Kendra pasó la mano por la funda. Abrió la bolsa y sacó los frascos de aceites.
– No hablamos de ello, señor Dix -le dijo-. Bien, ¿qué aceite aromático querría usted? Le recomiendo el de lavanda. Es muy relajante.
Una sonrisa jugueteó en los labios del hombre.
– Señor Dix no -dijo-. Dix D'Court. ¿Usted se llama Kendra qué más?
– Osborne -dijo-. Señora.
La mirada del hombre pasó de su cara a sus manos.
– No lleva anillo, señora Osborne. ¿Está divorciada? ¿Es viuda?
Podría haberle contestado que no era asunto suyo, pero en lugar de eso dijo:
– Sí. -Y lo dejó ahí-. ¿Ha dicho que quería un masaje deportivo?
– ¿Qué hago primero? -preguntó.
– Desnúdese. -Kendra le entregó una sábana y se dio la vuelta-. Déjese los calzoncillos -le dijo-. Esto es un masaje de verdad, por cierto. Espero que sea lo que quería cuando me ha llamado, señor D'Court. Mi negocio es legal.
– ¿Qué otra cosa podría querer, señora Osborne? -preguntó, y Kendra percibió la carcajada en su voz. Al cabo de un momento, el hombre dijo-: Ya estoy listo.

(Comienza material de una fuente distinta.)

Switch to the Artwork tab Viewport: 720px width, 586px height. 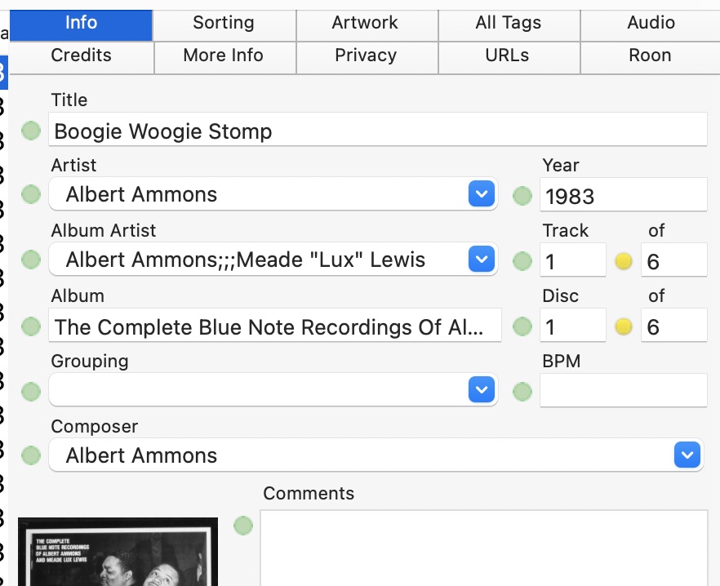coord(366,24)
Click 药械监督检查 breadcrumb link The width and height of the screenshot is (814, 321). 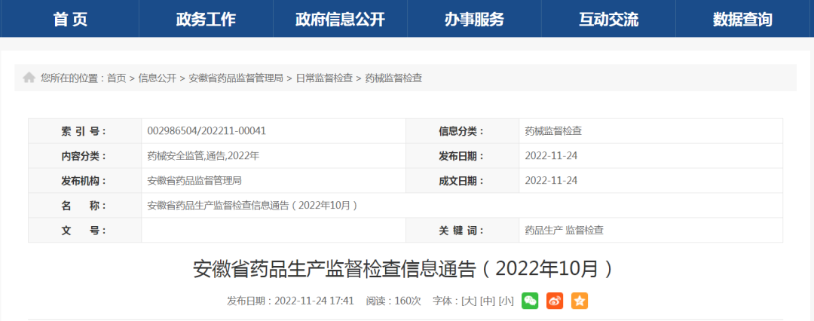(393, 78)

Kendra se volvió y lo vio tumbado boca arriba en la mesa, la sábana subida discretamente hasta la cintura.
Sólo pensó una cosa: mierda. Tenía un cuerpo exquisito. Las pesas habían definido sus músculos. Sobre ellos se extendía una piel suave como la de un bebé. No tenía vello, por lo que Kendra veía, salvo en las cejas y en los párpados. No tenía ni una sola señal. Verlo le recordó en el peor momento posible a los siglos que hacía que no estaba con un hombre. Aquello, se dijo, no era lo que tenía que sentir en su trabajo. Un cuerpo era un cuerpo. Sus manos en él eran las herramientas de su negocio.
El hombre estaba observándola. Repitió la pregunta.